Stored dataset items
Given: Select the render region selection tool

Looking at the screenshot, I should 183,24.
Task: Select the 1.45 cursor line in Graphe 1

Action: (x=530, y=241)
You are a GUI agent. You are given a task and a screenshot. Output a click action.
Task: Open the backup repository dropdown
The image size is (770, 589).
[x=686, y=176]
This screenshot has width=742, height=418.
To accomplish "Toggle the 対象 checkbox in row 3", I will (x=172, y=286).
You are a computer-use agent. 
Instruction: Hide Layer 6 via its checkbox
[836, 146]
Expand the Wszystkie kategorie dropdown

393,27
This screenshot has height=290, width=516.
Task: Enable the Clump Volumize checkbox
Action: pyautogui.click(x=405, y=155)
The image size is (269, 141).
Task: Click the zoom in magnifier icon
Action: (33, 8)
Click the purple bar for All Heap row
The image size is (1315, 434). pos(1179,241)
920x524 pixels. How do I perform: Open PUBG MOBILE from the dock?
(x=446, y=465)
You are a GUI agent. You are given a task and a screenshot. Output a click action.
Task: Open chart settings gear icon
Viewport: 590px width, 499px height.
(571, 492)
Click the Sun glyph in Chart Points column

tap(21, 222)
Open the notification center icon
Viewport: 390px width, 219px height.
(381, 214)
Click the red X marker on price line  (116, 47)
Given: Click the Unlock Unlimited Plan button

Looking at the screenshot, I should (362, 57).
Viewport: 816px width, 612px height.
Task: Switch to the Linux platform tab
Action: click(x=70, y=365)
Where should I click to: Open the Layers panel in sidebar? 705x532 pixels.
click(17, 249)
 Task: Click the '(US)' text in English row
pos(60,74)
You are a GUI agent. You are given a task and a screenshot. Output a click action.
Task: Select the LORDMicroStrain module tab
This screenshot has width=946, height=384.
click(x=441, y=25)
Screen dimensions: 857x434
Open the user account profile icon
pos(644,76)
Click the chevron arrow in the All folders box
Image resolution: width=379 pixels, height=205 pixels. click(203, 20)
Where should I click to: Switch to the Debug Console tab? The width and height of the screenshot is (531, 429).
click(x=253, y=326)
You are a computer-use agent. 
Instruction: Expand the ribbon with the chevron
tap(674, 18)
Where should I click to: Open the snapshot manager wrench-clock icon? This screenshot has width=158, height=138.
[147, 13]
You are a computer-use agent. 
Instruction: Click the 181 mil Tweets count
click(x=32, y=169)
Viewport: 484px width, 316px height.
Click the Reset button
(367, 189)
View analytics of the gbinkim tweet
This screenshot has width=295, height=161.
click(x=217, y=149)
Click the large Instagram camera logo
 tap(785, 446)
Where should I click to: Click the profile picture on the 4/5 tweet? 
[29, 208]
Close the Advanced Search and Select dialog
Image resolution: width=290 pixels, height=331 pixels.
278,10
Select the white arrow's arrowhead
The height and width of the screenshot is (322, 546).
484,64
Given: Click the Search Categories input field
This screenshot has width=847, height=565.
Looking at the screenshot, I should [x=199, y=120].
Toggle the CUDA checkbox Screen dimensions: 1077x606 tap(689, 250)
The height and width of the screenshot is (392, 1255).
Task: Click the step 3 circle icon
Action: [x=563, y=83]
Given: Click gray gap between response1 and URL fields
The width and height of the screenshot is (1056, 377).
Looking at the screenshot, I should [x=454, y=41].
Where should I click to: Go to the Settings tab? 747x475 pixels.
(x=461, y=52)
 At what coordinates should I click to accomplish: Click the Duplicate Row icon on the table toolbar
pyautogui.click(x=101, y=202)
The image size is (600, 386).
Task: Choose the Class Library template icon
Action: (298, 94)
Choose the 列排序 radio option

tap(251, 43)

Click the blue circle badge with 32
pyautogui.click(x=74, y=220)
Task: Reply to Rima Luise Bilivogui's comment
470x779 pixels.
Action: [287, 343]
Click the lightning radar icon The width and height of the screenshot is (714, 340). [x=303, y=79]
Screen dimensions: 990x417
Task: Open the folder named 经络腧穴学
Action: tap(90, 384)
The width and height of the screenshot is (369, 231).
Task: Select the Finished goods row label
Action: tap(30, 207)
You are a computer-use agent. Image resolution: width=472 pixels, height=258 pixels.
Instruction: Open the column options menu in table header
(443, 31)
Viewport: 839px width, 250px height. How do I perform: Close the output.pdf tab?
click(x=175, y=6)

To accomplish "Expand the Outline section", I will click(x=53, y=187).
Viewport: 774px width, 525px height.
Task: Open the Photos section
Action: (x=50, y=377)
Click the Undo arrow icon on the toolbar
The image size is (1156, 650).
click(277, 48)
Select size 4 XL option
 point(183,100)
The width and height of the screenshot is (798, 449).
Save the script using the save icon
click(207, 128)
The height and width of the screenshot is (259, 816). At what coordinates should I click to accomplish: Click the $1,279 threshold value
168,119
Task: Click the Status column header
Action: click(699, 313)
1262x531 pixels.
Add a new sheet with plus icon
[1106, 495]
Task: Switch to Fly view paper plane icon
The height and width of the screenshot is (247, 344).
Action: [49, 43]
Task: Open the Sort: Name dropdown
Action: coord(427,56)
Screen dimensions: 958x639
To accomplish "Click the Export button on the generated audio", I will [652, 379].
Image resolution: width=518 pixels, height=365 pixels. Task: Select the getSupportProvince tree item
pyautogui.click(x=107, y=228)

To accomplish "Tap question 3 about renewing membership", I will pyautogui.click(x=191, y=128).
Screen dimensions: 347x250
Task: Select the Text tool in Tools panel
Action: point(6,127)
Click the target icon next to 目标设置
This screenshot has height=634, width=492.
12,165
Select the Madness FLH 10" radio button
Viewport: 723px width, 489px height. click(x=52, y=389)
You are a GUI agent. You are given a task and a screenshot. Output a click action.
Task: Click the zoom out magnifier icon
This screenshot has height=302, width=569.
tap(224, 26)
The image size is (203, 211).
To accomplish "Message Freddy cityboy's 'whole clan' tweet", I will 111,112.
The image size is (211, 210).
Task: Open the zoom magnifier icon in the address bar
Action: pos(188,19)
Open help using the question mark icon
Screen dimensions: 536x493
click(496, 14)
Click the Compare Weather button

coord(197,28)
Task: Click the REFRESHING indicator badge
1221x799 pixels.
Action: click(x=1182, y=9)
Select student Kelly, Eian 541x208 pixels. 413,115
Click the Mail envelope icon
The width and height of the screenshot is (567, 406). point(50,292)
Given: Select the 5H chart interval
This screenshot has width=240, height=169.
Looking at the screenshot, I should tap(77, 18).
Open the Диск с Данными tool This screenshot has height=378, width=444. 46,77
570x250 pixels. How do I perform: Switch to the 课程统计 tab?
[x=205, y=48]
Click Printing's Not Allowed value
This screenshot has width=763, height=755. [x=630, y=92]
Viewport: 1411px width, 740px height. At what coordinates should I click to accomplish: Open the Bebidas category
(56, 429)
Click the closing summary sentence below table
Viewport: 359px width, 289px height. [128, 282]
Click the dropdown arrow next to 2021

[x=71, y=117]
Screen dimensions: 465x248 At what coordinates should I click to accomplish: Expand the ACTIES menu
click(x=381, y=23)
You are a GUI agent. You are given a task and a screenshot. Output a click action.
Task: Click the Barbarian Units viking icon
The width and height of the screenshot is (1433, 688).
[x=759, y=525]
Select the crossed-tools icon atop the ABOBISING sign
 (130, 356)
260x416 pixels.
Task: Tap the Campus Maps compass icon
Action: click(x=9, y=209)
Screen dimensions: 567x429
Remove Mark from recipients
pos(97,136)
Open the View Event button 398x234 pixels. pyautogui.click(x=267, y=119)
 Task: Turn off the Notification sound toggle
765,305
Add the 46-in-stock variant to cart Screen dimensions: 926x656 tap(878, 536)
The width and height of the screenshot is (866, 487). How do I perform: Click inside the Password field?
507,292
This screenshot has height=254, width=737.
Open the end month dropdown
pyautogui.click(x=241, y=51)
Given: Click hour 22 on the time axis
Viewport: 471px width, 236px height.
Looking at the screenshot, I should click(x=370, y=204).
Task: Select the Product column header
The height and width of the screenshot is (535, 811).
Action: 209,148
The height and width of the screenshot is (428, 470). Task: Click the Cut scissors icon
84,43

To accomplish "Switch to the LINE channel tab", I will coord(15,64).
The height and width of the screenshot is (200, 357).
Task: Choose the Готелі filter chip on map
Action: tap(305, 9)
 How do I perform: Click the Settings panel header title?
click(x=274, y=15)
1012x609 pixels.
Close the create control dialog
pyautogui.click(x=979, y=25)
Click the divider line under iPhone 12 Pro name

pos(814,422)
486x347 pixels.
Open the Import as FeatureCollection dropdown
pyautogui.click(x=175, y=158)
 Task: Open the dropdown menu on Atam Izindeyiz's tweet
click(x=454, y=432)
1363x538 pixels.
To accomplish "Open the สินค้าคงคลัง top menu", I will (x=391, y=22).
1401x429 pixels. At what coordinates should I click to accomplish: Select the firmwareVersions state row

▸ **WHAT THIS TASK INVOLVES**
Write out exactly the lines that run from the one containing "1012x609 pixels." to the end of the records, both end lines included.

▸ **REPLY TO THE TASK**
1012x609 pixels.
Close the create control dialog
pyautogui.click(x=979, y=25)
Click the divider line under iPhone 12 Pro name

pos(814,422)
486x347 pixels.
Open the Import as FeatureCollection dropdown
pyautogui.click(x=175, y=158)
 Task: Open the dropdown menu on Atam Izindeyiz's tweet
click(x=454, y=432)
1363x538 pixels.
To accomplish "Open the สินค้าคงคลัง top menu", I will (x=391, y=22).
1401x429 pixels. At what coordinates should I click to accomplish: Select the firmwareVersions state row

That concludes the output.